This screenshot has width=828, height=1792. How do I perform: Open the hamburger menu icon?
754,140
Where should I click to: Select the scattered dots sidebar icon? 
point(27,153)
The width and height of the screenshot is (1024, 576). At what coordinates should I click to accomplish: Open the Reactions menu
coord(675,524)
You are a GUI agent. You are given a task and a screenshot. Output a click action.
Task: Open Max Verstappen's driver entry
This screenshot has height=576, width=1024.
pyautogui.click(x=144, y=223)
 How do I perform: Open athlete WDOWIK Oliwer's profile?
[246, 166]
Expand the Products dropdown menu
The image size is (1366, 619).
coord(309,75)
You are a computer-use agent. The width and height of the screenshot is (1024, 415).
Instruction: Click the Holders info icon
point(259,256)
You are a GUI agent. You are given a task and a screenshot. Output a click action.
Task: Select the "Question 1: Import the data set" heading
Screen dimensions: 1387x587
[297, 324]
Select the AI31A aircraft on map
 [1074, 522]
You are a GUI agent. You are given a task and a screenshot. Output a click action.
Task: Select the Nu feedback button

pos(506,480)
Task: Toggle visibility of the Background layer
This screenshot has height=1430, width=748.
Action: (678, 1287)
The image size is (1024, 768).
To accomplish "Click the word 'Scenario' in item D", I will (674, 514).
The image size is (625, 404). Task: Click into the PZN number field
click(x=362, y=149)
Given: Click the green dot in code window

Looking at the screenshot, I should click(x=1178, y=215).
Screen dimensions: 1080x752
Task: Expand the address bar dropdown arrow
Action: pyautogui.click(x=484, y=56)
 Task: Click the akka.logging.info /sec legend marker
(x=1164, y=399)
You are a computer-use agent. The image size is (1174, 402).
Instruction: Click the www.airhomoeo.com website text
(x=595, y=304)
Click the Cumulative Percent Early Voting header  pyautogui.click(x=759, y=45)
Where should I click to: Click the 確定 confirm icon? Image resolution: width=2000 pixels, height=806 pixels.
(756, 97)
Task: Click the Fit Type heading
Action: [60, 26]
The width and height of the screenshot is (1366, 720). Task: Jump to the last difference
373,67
━━━━━━━━━━
**TASK STATEMENT**
Pull every line containing "computer" out of the data above.

**ANSWER TO THIS EXERCISE**
You are a computer-use agent. The width and height of the screenshot is (1024, 415).
You are a computer-use agent. The image size is (1174, 402).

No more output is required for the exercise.